Mini Batch Gradient Descent

Is the mini batch just a trick to divide the summation for optimizing computation.

For ex: if I have 400 samples,
then that sigma is further distributed into 4 mini batches of 100 samples each.

And, finally we add it to the total gradient.

Hi @mananaroramail,

In mini-batch Gradient Descent, the gradient calculated for a single mini-batch are used / updated the moment they are calculated. We do not calculate the gradients for all the mini batches before updating the original weights because that will beat the purpose of the introduction of mini batch Gradient Descent.

Hope this helps!

But, in the code :

for batch_start in (0,m,batch_size):

            # Assuming 0 gradient for the batch
            gradw = 0
            gradb = 0
            
            # Iterating over all samples in the mini batch
            for j in range(batch_start,batch_start+batch_size):
                
                if j < m:
                    idx = ids[j]
                    
                    ti = Y[idx]*(np.dot(W,X[idx].T) + b)
                    
                    if ti>1:
                        gradw += 0
                        gradb += 0
                    else:
                        gradw += self.c*Y[idx]*X[idx]
                        gradb += self.c*Y[idx]
                        
            # The mini-batch to be added
            # Gradient Descent
            W  = W - learning_rate*W + learning_rate*gradw
            b  = b + learning_rate*gradb

The total samples taken is 400.
Batch size is kept to 100.

So, after shuffling of ids and all that stuff,
we come to this loop:

for batch_start in (0,m,batch_size):

Then, we take the first 100 ids ( index = 0 to 99 )and update the gradient accordingly.

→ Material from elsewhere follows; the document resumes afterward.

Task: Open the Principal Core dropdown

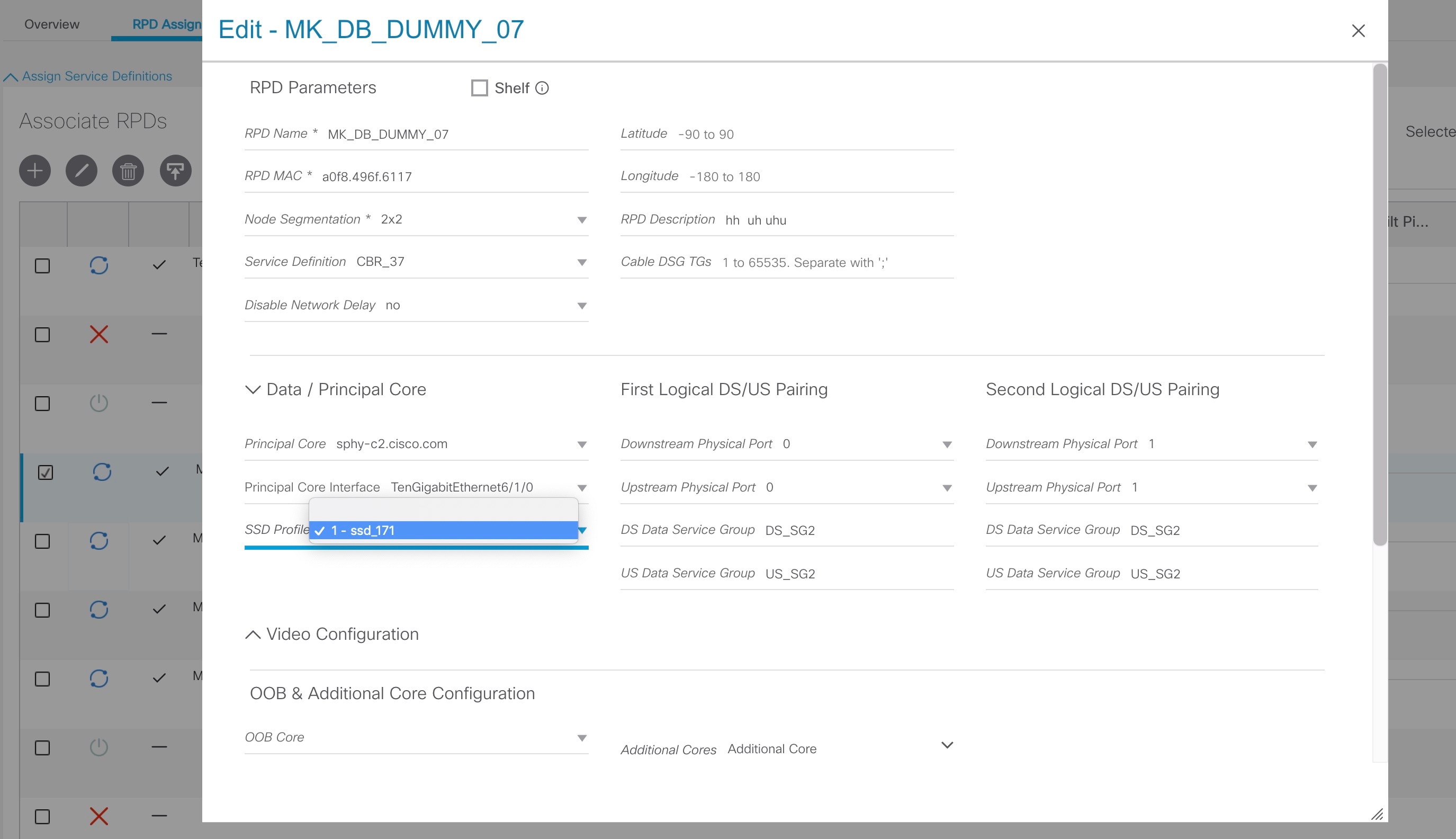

Then we jump to second mini-batch ( from index 100 to 199 ) and then update the gradient.

and so on…

Therefore, we could have done it directly !!
like it was done during the Linear Regression Algorithm.

According to what I searched about mini batch Stochastic Gradient Descent :

We take a random sample from a very bid dataset and assume as if we are updating the gradient for the whole sample ( to achieve light computation which also results in noise )

d(loss)/d( Wsample ) is approximately equal to d( loss )/ d( Wdataset) is the assumption we take while applying Gradient Descent on mini-batches.

This is different from directly updating because, as we can see, the W is different for the second mini-batch, same for third and so on. The model improves after every batch (a mini batch is considered as the representative for the whole dataset). In Batch Gradient Descent, the model stays the same until we have evaluated for all the data samples.
This has plenty if benefits:
Computational Efficiency: Many times, the whole dataset cannot fit in the memory.
Increased Update Speed: You can update the weights faster (Without waiting for processing to be finished for all the batches).
The only downside is increased fluctuations in training (The noise you mentioned).

Ok, so in layman terms it is just normal gradient descent but we divide it in subgroups for the above metioned benefits

Yes, exactly Manan. And if we select the batch size as 1, then it is called Stochastic Gradient Descent.